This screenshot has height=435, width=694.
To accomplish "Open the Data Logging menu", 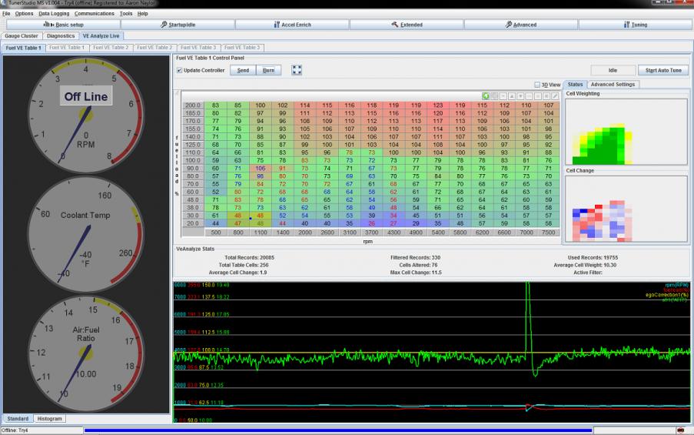I will click(x=54, y=13).
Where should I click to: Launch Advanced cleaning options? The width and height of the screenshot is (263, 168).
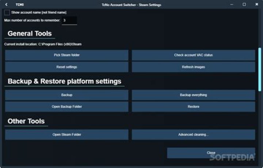193,135
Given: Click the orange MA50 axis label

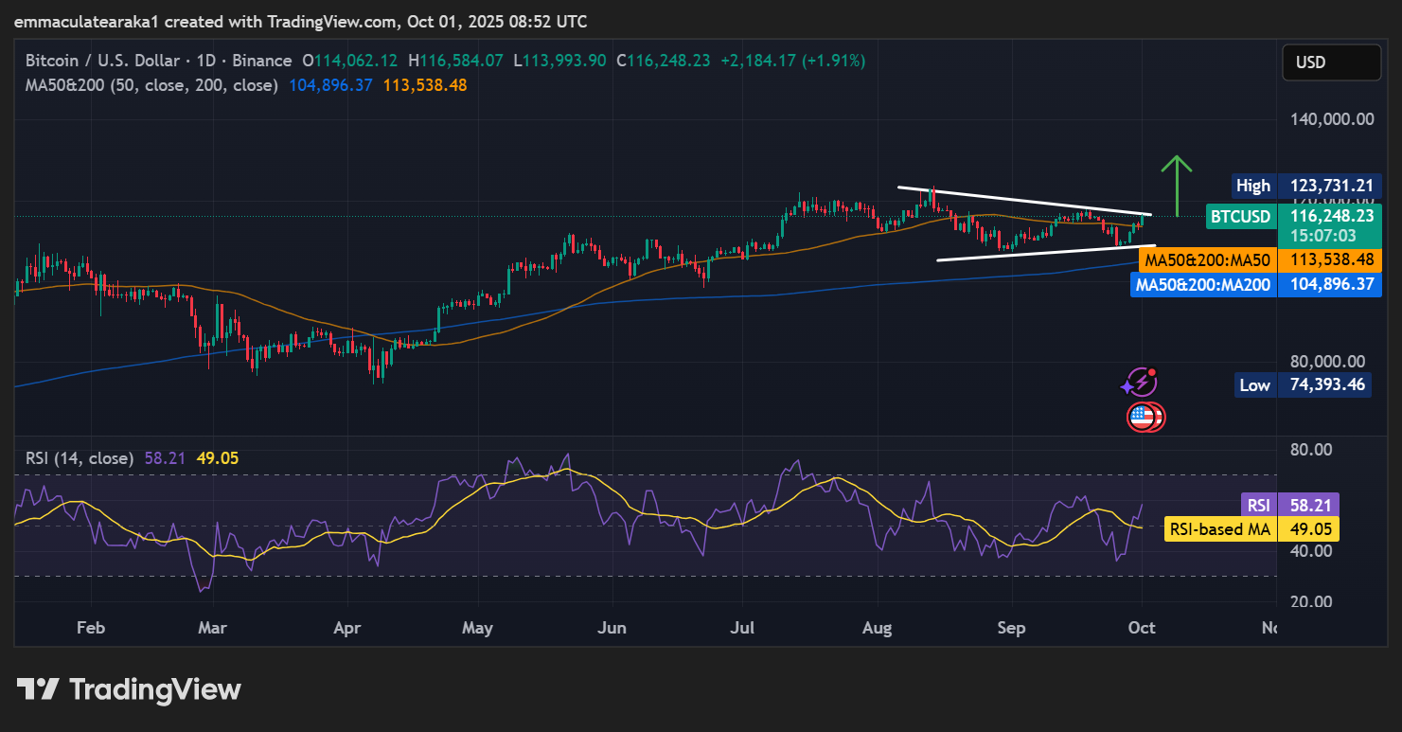Looking at the screenshot, I should click(1206, 259).
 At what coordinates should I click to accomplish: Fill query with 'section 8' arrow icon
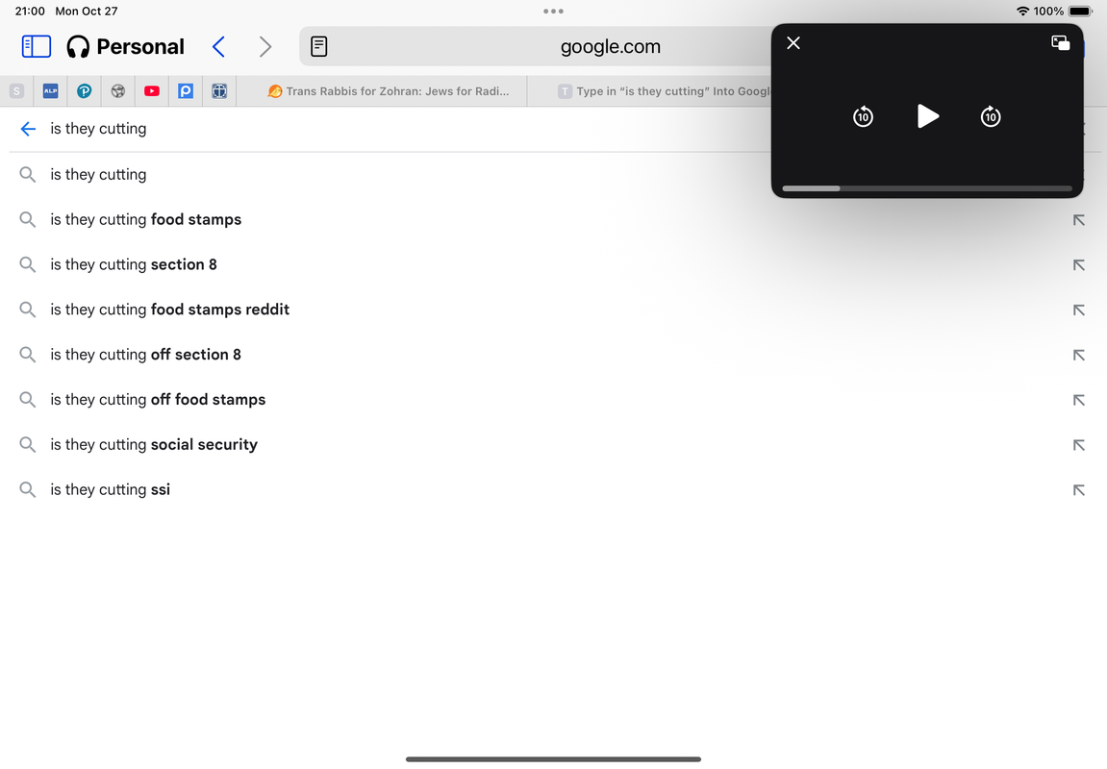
::::
Beginning with the line in which "Where should I" appears, repeat exactly each line down to the close of the material, leaving every picture out.

Where should I click to: Launch Advanced cleaning options? The width and height of the screenshot is (263, 168).
193,135
Given: Click the orange MA50 axis label

Looking at the screenshot, I should click(1206, 259).
 At what coordinates should I click to accomplish: Fill query with 'section 8' arrow icon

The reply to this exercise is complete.